Urine stem cells are equipped to provide B cell survival signals

The interplay between mesenchymal stem cells (MSCs) and immune cells has been studied for MSCs isolated from different tissues. However, the immunomodulatory capacity of urine stem cells (USCs) has not been adequately researched. The present study reports on the effect of USCs on peripheral blood lymphocytes. USCs were isolated and characterized before coculture with resting and with anti-CD3/CD28 bead stimulated lymphocytes. Similarly to bone marrow mesenchymal stem cells (BM-MSCs), USCs inhibited the proliferation of activated T lymphocytes and induced their apoptosis. However, they also induced strong activation, proliferation, and cytokine and antibody production by B lymphocytes. Molecular phenotype and supernatant analysis revealed that USCs secrete a range of cytokines and effector molecules, known to play a central role in B cell biology.
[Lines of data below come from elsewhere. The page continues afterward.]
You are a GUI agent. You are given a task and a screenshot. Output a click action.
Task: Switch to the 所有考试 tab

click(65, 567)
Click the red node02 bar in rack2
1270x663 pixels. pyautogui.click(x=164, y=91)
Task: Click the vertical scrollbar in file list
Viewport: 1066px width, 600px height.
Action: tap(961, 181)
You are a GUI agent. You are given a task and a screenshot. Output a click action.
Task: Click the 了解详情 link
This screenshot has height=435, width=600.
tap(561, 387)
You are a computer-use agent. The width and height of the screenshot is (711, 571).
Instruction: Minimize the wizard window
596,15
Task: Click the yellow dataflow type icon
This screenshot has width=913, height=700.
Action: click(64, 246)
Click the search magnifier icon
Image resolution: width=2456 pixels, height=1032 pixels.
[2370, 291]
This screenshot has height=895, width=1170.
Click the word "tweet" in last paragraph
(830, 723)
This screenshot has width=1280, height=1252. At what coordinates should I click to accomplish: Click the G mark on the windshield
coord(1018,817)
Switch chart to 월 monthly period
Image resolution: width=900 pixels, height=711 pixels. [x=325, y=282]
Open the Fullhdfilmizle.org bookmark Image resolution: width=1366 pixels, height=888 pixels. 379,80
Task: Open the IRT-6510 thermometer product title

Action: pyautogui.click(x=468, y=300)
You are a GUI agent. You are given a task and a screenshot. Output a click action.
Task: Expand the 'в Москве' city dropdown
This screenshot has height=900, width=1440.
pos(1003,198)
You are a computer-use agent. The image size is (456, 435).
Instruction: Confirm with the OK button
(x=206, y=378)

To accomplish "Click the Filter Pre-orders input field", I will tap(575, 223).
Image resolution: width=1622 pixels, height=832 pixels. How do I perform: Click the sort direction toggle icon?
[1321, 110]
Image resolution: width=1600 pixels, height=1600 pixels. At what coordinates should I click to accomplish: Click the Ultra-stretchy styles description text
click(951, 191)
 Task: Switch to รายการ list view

These included B cell-activating factor (BAFF), interleukin 6 (IL-6) and CD40L. These findings raise the possibility of an unrecognized active role for kidney stem cells in modulating local immune cells. © AlphaMed Press 2021 SIGNIFICANCE STATEMENT: The active role of stem cells in maintaining tissue homeostasis has been well documented, particularly their ability to modulate the local immune response. This study on the immunomodulatory properties of urine stem cells (USCs) shows that, like mesenchymal stem cells, they are capable of modulating immune cells. However, the authors uncovered an unknown capacity of USCs, residents of the kidney, to promote B lymphocyte functions, which could potentially change our understanding of the kidneys' normal immune environment and immune-mediated nephropathy. Furthermore, the authors' findings reveal a new possible therapeutic use of USCs as an immune adjuvant with clinical implications.